Implications pour les véhicules électriques et au-delà
Le développement de batteries quantiques commercialement viables permettrait de surmonter un obstacle majeur à l’adoption des véhicules électriques : le temps de charge. Les infrastructures de recharge rapide actuelles nécessitent encore des temps d’attente importants (20 à 40 minutes), tandis que la recharge à domicile peut prendre des heures. Les batteries quantiques, en théorie, pourraient charger un véhicule électrique en quelques secondes, voire plus rapidement que le ravitaillement d’un véhicule à essence.
Au-delà de la vitesse, la technologie ouvre la porte au rechargement sans fil longue distance. Cela éliminerait le besoin d’une infrastructure de recharge physique étendue, rendant la possession de véhicules électriques plus pratique et élargissant l’accès à la mobilité électrique.
Des obstacles subsistent, mais les progrès sont significatifs
Bien que le prototype démontre une rétention d’énergie prometteuse (six ordres de grandeur plus longue que la durée de charge), la mise en œuvre pratique se heurte à des défis. Le principal obstacle est de prolonger la durée de stockage de l’énergie. Selon le Dr Quach, « la prochaine étape pour les batteries quantiques consiste actuellement à prolonger leur durée de stockage d’énergie. Si nous parvenons à surmonter cet obstacle, nous serions un peu plus proches des batteries quantiques commercialement viables. »
Le CSIRO recherche activement des partenariats industriels pour accélérer son développement. Même si la commercialisation complète est dans plusieurs années, la recherche confirme les prédictions théoriques et offre un aperçu d’un avenir où le stockage de l’énergie sera plus rapide, plus efficace et sans fil.

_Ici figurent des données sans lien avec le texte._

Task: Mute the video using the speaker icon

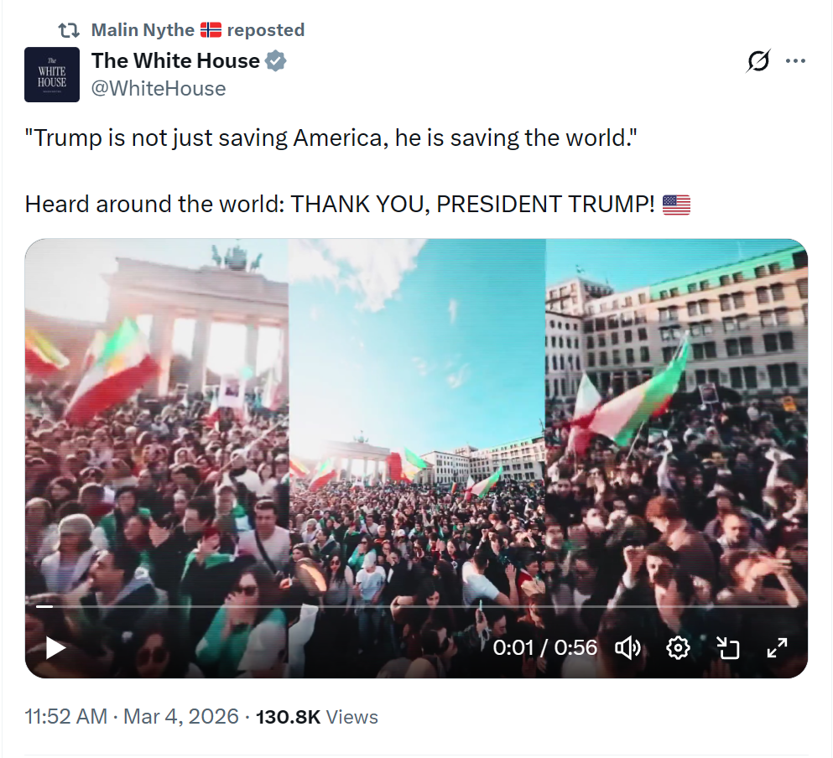Action: [x=627, y=647]
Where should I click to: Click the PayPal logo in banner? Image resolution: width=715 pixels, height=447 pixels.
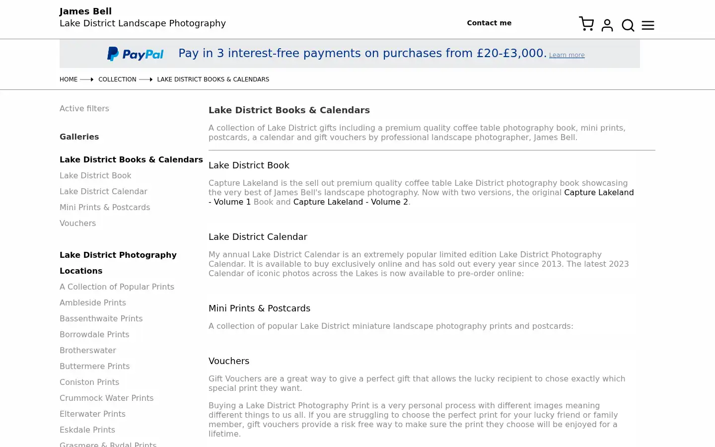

“Notre dispositif de validation de principe présente une charge et un stockage d’énergie rapides et évolutifs à température ambiante, jetant ainsi les bases de solutions énergétiques de nouvelle génération.” – Dr James Quach
Cette avancée pourrait potentiellement redéfinir l’industrie automobile, non seulement en améliorant les vitesses de recharge, mais aussi en modifiant fondamentalement la manière dont les véhicules sont alimentés. L’avenir du stockage d’énergie pourrait être quantique, et l’Australie montre la voie.